Publicado em 6 de abril de 2017 às 11h17.

Última atualização em 22 de junho de 2017 às 17h52.

Sérgio Cabral (PMDB-RJ) não decepciona jornalistas. Seus esquemas como governador do Rio de Janeiro por dois mandatos garantem manchetes dia após dia. Há fadiga dos cidadãos com tantas denúncias contra políticos nos últimos três anos? Sem dúvida. Mas escândalos são didáticos. Fosse criado um índice “livro-texto” para os atos corruptos, o mais recente caso de Cabral teria nota máxima. Trata-se da revelação de que cinco conselheiros do Tribunal de Contas do Estado do Rio de Janeiro (TCE-RJ) cobravam propina de 1% do valor dos contratos de obras no estado para não incomodar as empreiteiras.

Além disso, faziam vista grossa para o descalabro nas contas públicas promovido pelo governador do PMDB. As informações foram dadas em delação premiada de Jonas Lopes de Carvalho Junior, ex-presidente do TCE-RJ. Jonas havia sido citado por executivos da Andrade Gutierrez e Odebrecht. Esperto, resolveu colaborar com a Justiça. Por causa de suas denúncias, os cinco conselheiros implicados foram presos.

### DADOS FORNECIDOS

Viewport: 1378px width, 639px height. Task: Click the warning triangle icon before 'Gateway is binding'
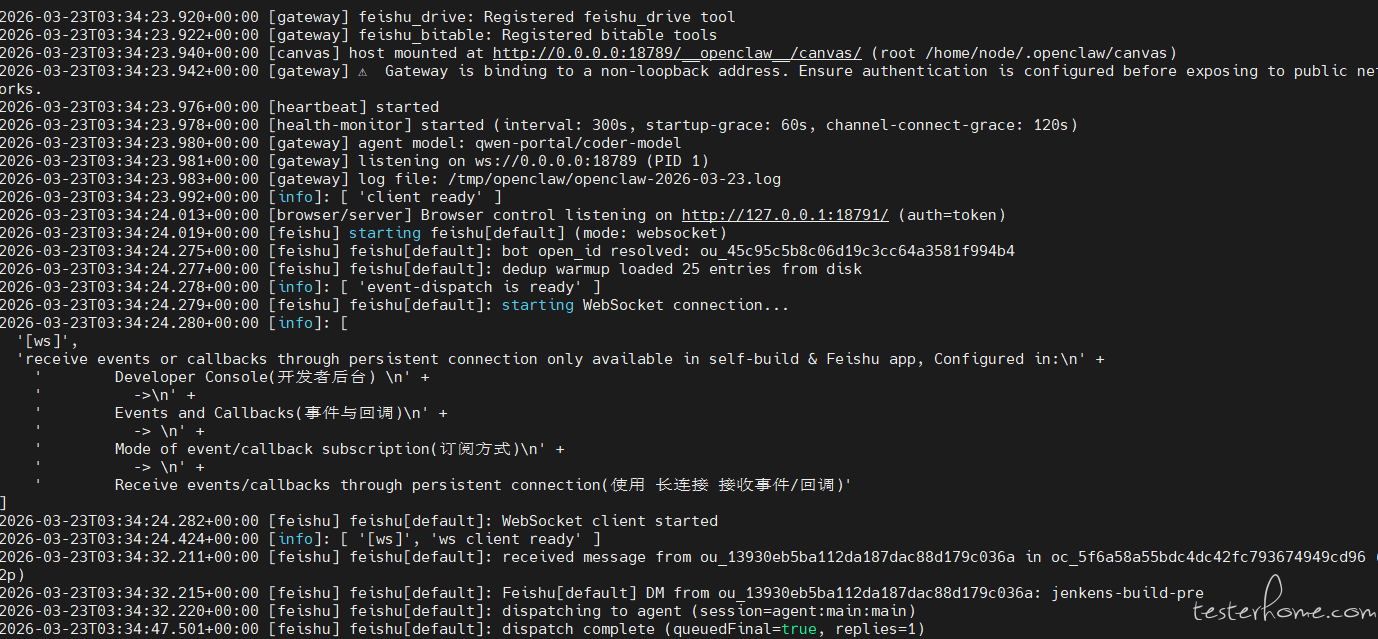point(362,71)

### INSTRUÇÕES
Escreva a continuação do trecho sobre a propina cobrada por conselheiros do TCE-RJ, começando logo depois da última frase.

### RESPOSTA ABAIXO
O caso revela duas faces da política estadual: o poder excessivo dado ao governador, chefe do Executivo, e a aguda interferência política e incapacidade dos órgãos de controle como os Tribunais de Contas. O cientista político Fernando Abrucio (FGV-SP) cunhou o termo “ultrapresidencialismo estadual” para caracterizar os sistemas políticos subnacionais (seu texto sobre o tema está no livro Processo de governo no munícipio e no estado, organizado por Regis de Castro Andrade, Edusp, 1998).

No nível federal, temos coalizões formadas por partidos agraciados com ministérios, cargos de confiança e emendas orçamentárias. Em troca, apoiariam as propostas legislativas do presidente. A incerteza nesse jogo é tremenda. Defecções dentro da base aliada são comuns. O governo FHC, mais homogêneo ideologicamente do que os posteriores, foi exceção, não regra. O normal é uma interação tinhosa, negociada e renegociada, em que o presidente frequentemente faz mais concessões (nos textos da lei e nos cargos distribuídos) do que gostaria.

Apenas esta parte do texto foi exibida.